Assessing Current and Future Spatiotemporal Precipitation Variability and Trends Over Uganda, East Africa Based on Chirps and Regional Climate Models Datasets

Version 1 : Received: 30 December 2020 / Approved: 4 January 2021 / Online: 4 January 2021 (12:43:03 CET)

A peer-reviewed article of this Preprint also exists.

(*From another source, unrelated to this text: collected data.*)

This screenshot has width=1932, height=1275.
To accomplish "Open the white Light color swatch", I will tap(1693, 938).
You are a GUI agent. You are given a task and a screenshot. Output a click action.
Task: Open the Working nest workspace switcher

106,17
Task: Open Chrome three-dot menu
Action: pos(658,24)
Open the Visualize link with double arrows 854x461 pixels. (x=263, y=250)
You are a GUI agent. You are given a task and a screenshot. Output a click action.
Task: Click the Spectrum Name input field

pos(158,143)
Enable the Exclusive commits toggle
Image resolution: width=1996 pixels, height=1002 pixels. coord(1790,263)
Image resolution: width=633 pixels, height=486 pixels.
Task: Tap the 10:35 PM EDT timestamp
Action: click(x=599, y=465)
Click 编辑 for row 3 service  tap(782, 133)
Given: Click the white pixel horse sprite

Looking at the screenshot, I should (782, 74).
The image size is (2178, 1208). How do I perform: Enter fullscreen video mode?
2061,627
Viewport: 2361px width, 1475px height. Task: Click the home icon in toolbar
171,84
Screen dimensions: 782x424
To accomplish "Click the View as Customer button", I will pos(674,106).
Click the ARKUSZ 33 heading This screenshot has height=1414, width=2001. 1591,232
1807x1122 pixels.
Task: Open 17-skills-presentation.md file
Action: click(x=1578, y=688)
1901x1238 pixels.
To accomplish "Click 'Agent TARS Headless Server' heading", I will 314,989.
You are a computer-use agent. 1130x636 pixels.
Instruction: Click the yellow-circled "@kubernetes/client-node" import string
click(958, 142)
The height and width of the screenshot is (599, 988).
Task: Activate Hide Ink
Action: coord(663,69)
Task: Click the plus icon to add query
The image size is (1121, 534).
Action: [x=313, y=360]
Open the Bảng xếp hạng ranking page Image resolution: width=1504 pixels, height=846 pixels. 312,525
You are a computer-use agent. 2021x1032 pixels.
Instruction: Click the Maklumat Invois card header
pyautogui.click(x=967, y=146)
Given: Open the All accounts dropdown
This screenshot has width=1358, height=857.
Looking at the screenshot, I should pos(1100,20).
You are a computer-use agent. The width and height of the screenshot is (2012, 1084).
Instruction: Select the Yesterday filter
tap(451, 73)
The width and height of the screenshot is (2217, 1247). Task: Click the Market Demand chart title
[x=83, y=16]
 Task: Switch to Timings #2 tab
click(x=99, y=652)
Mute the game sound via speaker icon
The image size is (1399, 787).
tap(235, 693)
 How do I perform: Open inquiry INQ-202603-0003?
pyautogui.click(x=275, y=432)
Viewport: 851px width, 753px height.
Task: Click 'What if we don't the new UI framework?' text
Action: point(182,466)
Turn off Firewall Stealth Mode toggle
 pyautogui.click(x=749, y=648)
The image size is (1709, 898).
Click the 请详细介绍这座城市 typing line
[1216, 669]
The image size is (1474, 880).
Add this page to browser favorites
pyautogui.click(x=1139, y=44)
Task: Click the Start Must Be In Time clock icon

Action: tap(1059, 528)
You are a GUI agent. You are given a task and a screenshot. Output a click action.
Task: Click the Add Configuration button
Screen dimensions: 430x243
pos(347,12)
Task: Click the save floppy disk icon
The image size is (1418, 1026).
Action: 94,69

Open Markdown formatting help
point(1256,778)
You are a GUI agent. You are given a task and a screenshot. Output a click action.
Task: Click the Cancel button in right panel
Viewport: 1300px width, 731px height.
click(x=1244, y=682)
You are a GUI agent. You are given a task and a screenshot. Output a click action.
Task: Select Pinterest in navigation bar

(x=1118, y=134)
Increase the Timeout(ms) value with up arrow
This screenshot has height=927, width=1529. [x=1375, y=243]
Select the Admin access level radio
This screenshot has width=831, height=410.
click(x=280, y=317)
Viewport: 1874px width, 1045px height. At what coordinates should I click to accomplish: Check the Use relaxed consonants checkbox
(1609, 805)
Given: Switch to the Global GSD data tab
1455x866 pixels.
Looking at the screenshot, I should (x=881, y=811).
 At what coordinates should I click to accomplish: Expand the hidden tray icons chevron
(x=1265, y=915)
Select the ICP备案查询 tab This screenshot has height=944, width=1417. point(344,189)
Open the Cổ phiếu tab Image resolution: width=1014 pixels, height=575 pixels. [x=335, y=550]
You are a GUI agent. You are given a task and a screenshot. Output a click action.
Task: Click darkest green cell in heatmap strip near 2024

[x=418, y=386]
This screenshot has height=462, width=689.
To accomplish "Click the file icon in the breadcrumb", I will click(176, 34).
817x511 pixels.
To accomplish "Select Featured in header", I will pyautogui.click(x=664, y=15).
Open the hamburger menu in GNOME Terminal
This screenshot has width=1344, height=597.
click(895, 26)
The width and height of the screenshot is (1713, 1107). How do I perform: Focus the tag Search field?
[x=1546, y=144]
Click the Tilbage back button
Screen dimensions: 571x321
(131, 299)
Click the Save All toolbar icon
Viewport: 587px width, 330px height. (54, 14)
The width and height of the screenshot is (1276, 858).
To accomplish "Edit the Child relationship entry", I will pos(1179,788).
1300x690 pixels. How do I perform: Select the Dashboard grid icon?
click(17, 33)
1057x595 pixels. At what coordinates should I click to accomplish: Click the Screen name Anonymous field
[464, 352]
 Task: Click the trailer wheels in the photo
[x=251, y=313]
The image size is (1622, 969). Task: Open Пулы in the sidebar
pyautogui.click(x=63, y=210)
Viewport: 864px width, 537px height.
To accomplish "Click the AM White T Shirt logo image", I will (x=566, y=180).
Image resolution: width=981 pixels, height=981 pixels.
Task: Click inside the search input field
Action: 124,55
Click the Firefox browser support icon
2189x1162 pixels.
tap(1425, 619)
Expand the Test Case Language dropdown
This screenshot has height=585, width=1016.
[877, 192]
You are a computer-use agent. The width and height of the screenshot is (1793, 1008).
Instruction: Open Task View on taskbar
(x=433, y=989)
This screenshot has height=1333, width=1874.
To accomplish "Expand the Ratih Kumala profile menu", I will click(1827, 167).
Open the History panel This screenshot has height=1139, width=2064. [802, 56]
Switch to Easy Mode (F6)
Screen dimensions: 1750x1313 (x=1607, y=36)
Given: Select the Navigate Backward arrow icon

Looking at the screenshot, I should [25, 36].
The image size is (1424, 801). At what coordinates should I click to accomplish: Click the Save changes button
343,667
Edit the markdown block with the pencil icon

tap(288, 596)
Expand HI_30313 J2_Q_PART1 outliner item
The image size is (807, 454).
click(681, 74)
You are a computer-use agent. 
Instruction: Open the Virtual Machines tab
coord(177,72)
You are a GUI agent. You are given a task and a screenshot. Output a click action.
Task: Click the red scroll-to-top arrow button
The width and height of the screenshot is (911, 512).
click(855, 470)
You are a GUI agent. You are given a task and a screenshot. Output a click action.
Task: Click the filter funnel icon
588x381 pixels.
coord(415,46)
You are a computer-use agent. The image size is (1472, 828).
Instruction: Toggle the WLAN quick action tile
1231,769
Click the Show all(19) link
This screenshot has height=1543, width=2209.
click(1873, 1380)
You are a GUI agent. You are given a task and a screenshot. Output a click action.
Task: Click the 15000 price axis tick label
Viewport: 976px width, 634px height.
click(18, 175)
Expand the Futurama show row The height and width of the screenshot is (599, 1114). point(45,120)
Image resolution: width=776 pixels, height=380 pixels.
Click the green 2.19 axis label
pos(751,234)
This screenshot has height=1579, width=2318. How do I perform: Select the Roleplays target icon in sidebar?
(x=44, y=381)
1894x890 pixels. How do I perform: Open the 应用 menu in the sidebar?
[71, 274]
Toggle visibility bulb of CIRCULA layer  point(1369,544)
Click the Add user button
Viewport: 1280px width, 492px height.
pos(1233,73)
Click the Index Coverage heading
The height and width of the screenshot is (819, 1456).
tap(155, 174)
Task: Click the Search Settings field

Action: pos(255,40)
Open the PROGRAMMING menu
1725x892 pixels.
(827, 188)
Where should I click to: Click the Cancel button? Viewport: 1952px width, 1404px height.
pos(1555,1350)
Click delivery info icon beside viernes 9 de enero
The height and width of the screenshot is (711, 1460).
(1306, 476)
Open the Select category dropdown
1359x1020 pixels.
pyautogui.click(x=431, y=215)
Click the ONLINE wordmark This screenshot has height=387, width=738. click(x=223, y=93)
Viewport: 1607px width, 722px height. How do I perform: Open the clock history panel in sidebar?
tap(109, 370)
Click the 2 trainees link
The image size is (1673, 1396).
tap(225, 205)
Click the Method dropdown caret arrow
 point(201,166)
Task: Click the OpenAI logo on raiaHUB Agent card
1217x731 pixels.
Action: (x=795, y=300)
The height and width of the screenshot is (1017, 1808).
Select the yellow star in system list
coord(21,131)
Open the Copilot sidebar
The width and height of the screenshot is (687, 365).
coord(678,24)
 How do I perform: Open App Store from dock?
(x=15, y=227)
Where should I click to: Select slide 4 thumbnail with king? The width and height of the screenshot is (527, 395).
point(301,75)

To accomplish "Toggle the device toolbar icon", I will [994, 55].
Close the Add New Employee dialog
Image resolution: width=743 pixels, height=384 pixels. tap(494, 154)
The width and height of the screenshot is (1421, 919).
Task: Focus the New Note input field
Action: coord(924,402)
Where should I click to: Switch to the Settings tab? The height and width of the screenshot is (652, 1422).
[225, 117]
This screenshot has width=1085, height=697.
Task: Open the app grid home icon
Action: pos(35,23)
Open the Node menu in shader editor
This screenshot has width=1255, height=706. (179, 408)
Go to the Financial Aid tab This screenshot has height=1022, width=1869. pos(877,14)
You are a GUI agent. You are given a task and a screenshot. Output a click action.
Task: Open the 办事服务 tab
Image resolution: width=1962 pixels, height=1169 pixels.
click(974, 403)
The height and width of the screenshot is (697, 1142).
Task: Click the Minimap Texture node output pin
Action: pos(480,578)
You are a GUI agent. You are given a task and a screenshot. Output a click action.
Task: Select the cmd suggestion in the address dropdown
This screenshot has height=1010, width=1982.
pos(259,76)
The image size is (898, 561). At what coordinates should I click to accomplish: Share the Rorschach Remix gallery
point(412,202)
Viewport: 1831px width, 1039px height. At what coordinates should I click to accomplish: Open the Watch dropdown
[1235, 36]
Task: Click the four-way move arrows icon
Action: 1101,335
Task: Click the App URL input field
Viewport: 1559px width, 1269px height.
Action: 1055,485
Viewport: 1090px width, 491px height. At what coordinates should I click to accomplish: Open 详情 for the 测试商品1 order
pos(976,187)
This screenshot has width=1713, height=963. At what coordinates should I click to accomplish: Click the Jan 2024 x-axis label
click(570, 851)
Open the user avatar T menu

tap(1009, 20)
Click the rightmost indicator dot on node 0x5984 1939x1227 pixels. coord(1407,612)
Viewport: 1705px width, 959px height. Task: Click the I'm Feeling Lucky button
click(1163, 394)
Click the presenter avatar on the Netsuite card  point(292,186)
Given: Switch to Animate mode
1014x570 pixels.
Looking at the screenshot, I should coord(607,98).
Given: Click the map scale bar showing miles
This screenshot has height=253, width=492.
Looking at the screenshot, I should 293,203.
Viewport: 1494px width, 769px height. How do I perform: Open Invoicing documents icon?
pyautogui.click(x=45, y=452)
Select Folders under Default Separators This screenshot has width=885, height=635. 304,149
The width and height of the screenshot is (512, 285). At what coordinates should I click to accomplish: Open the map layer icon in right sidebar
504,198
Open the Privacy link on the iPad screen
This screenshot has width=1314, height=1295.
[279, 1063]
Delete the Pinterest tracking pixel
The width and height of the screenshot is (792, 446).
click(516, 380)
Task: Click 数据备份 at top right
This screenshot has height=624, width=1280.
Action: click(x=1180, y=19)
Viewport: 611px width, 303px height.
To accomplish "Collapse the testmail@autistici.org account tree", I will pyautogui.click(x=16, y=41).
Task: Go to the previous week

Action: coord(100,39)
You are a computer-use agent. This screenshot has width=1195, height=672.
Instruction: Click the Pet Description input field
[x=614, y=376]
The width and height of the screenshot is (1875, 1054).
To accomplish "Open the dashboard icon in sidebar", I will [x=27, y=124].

Ngoma H, Wen W, Ojara M, Ayugi B (2021) Assessing current and future spatiotemporal precipitation variability and trends over Uganda, East Africa based on CHIRPS and regional climate models Datasets. Meteorology and Atmospheric Physics. https://doi.org/10.1007/s00703-021-00784-3 Ngoma H, Wen W, Ojara M, Ayugi B (2021) Assessing current and future spatiotemporal precipitation variability and trends over Uganda, East Africa based on CHIRPS and regional climate models Datasets. Meteorology and Atmospheric Physics. https://doi.org/10.1007/s00703-021-00784-3

Journal reference: Meteorology and Atmospheric Physics 2021
DOI: 10.1007/s00703-021-00784-3

Abstract

The lack of reliable rainfall projection records remains a major challenge to Uganda. In the advent of extreme wetness or drought events, reliable rainfall estimates for local planning and adaptation are essential. The present study used two main datasets to conduct a historical analysis from 1981 to 2019, coupled with future projections under representative concentration pathway (RCP 8.5) for the period 2020-2050. Historical analysis revealed bimodal annual rainfall pattern for March-May (MAM) and September-November (SON) gradients representing heavier to lighter rainfall events respectively over the study area. Investigation of recent trends in rainfall patterns revealed an upward trend from 2010 onwards in annual and seasonal rainfall. Moreover, results for future projections show wet conditions are projected to occur over the study area between the months of April/May and October. Contrarily, March is likely to experience a reduction in wet conditions. Mann-Kendall test employed to make future projections of rainfall depicted decreasing patterns during MAM season whilst increasing tendencies with strong shift was highlighted for SON season over the study region. Meanwhile, annual projections indicate huge variations with linear trends showing a marginal increase as compared to historical trends. Findings would serve as baseline print to propel further studies that could delve into impact analysis of drought extreme events which pose significant threats to the agricultural sector which is heavily reliant on rainfall.

Subject Areas

Rainfall; Trends analysis; Mann-Kendall test; CHIRPS; Rossby Centre regional Atmospheric model (RCA4); Uganda.